Sunday, November 21, 2010

Polyphemus Moth Cocoon

Earlier this summer I stumbled upon a mating pair of Polyphemus moths. I took the female home, she laid some eggs and I let her go. I then attempted rearing the caterpillars in captivity but this was my first time doing this. Sadly I failed, they all died shortly after. Normally this would be the end of the story but it's not. You see, I was feeding the caterpillars leaves to the oak and maple trees we have in our yard... what I didn't expect was the Polyphemus moth laying eggs on them before departing.

Hidden in the fallen leaves at the base of our willow oak is the cocoon to a Polyphemus moth.

It's empty of course. It's far to late in the year to find adults.

I showed this picture to someone who's opinion I trust is correct. She raises several species of giant silk moth in captivity.
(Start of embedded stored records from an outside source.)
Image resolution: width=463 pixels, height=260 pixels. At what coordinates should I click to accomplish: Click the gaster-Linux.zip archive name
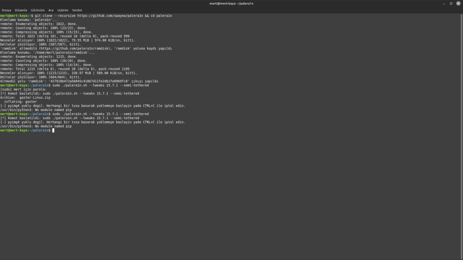coord(35,98)
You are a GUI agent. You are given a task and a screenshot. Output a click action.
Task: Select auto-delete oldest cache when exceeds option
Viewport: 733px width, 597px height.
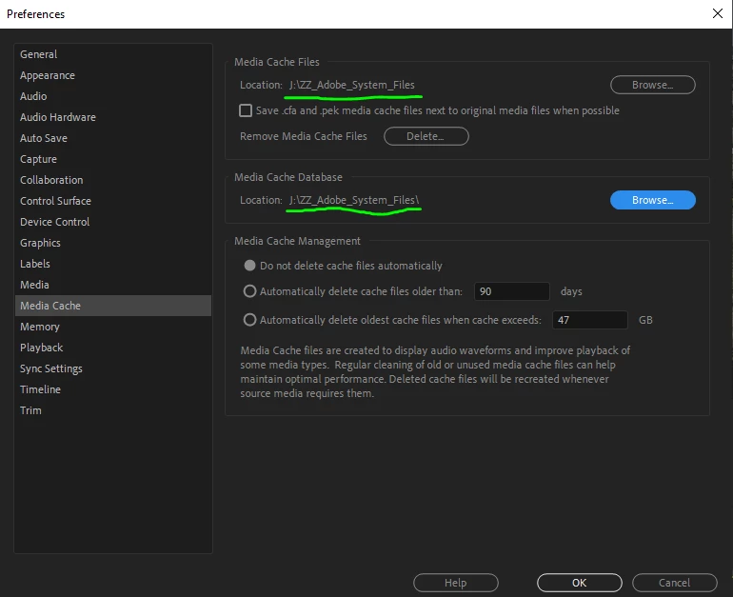[x=249, y=320]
She said the texture, shape, size, and even it's location (the leaf litter around oak and maple trees) are exactly what she'd expect a Polyphemus moth to produce. It's also rock solid. I can't believe how hard this thing is.

So while I may have missed this one emerging, hopefully next year's generations will find my trees to be appetizing and I'll get another chance in the spring.
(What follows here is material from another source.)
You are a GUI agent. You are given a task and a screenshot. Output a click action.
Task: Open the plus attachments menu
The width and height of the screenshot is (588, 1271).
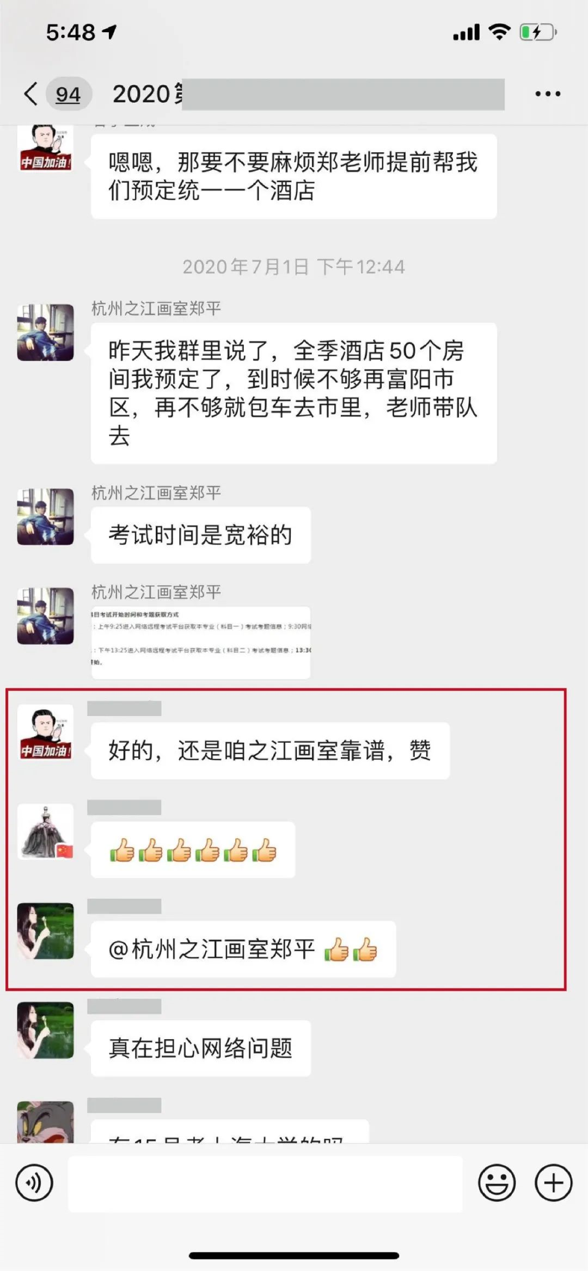click(553, 1183)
  1. Hey!! You figured it out! I found the same cocoon :) I didn't know what it was. Anyway, I am linking to this post if that's ok, so people can come and see what the moth looks like. There is a really fun meme tomorrow called Nature Notes and I am linking to it. You may want to check it out because the people that link to it would love your blog I think!

    1. Glad my post helped. Bug Guide is another great source for pictures and info on these moths.